■ **課題**
**A.** QBASEの文章を読み、次の問いに答えなさい。
(i) Jameis WinstonのQBASEによる予想DYARはいくつか。
(ii) Marcus Mariotaのbust率は何%か。
(iii) Garrett Graysonを指名したチームはどこか。
**B.** QBASEの文章の続きを、最後の文の後から書きなさい。

QBASE

 Football OutsidersによるドラフトQBの将来予想、今シーズンから名称がQBASEに変わったようだ。こちら"http://www.footballoutsiders.com/stat-analysis/2015/introducing-qbase"によるとQBASEは大学時代の成績に、チームメイトの質や対戦相手の厳しさなどを加えて計算するようになったそうで、出てくる結果は3~5年目の予想DYARと、「bustになる確率」から「エリートになる確率」までの数値だ。では早速ドラフトで指名されたQBたちについて見てみよう。

 まずはTampa Bayが全体1位で指名したJameis Winston"http://www.sports-reference.com/cfb/players/jameis-winston-1.html"について。QBASEは予想DYARが378、bustの確率61.3%、「一流」または「エリート」の率12.8%と手厳しい予想を出している。1996年以降、全体1位で指名された13人のQBのうち、WinstonよりQBASEが低かったのはDavid CarrとMichael Vickの2人のみと、歴史的に見てもよろしくない数値だ。
 QBASEでWinstonが失敗すると評価される理由は、Tim Couch及びCarrと同様、大学でたった2シーズンしか先発せず、最後の年に偉大とまでは言えない成績を残し、Adjusted Yards per Attemptsがパス成功率ほどいい数字ではなかったからだそうだ。これに加えてWinstonにはオフフィールドでのトラブルが色々と伝えられている(例"http://www.afnjapan.com/nfl/44835/")。なかなか大変そうだ。
 逆に評価が高いのが、Tennesseeが2番手で指名したMarcus Mariota"http://www.sports-reference.com/cfb/players/marcus-mariota-1.html"。1995年以降、彼よりQBASEの良かったQBはRivers、Palmer、McNabb、Wilson、Griffin及びPeytonだそうで、怪我で苦労しているGriffinを除けば確かに3~5年目には充分に活躍を見せている選手たちだ。特に大学最後の年のAY/Aは高いようで、またパス成功率についても評価されている。予想DYARは1275、bust率22.8%、一流以上の率は36.7%だ。
 ハイズマン受賞者のワンツーフィニッシュは今年が初めてだが、QBの全体1位2位指名はAFLとNFLが一緒にドラフトをするようになって以来、6例目だ"http://www.footballperspective.com/quarterback-trivia-going-1-2-in-the-nfl-draft/"。そして過去においては1人が成功する一方、もう1人は失敗するのが通例という。QBASEの予想が当たれば、今年も同じ結果が待っていることになる。

 3巡では2人のQBが指名された。New OrleansがGarrett Grayson"http://www.sports-reference.com/cfb/players/garrett-grayson-1.html"を選んだのは、既に30代半ばとなっているBrees"http://www.pro-football-reference.com/players/B/BreeDr00.htm"の後継者候補であろう。ただしQBASEによれば予想DYARは-427、bust率82.9%と、控えQB以下の評価にとどまっている。一流以上になる確率は4.9%しかなく、果たしてこれで大丈夫なのかは不明だ。

■ **提供データ**

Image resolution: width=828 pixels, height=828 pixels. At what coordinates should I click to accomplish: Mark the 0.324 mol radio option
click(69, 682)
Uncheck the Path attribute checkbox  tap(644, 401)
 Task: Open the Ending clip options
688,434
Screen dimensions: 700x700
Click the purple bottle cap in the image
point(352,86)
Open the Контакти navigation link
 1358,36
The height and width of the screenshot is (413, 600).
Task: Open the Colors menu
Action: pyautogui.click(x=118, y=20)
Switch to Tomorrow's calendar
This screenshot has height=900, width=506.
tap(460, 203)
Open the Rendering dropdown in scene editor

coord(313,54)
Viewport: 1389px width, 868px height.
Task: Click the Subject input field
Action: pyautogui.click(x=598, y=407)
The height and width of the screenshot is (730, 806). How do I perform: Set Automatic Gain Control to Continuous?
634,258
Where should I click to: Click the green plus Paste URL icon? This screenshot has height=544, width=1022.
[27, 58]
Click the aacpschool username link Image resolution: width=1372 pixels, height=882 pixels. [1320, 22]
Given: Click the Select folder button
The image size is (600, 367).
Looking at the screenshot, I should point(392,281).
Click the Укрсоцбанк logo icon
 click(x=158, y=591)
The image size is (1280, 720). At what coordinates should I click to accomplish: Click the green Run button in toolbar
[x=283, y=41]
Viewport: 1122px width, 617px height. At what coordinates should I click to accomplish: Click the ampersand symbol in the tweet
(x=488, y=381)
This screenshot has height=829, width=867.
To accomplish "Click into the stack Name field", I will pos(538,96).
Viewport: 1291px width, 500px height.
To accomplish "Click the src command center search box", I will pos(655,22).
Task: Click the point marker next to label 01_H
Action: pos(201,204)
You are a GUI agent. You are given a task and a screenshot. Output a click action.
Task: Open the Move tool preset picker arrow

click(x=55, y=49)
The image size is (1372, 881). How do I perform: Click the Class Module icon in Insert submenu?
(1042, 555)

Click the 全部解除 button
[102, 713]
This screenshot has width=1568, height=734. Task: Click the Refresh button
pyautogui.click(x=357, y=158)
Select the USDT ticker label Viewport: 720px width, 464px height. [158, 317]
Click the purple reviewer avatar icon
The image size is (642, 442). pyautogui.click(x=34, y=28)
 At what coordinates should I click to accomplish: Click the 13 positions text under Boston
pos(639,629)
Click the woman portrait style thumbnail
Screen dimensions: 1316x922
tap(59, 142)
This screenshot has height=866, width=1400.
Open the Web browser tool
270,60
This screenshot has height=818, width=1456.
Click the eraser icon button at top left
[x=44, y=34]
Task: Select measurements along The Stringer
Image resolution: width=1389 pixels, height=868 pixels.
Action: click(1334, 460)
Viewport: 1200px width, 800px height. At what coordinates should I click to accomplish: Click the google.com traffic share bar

■ **解答**
**A.**
(i) 378
(ii) 22.8%
(iii) New Orleans

**B.**
 もう1人はSt. Louisが指名したSean Mannion"http://www.sports-reference.com/cfb/players/sean-mannion-1.html"。こちらはFoles"http://www.pro-football-reference.com/players/F/FoleNi00.htm"と先発争いをさせるつもりだろうか。ただしこちらもQBASEは予想DYARが-103、bust率73.0%とやはり控え以下の評価でしかない。一流以上も8.7%と低く、一応20AVの実績を重ねているFolesと比べると正直言って格落ちの印象だ。
 最終日にはまずJetsが4巡でBryce Petty"http://www.sports-reference.com/cfb/players/bryce-petty-1.html"を指名したが、これまたQBASEの評価は低い。予想DYARが-292、bust率80.2%でGraysonの次くらいに酷い数字。一流以上の率は6.1%にとどまっており、Geno Smithの対抗馬としても力不足にしか見えない数字だ。Jetsは素直にFitzpatrickを先発させるのが一番妥当だと思う。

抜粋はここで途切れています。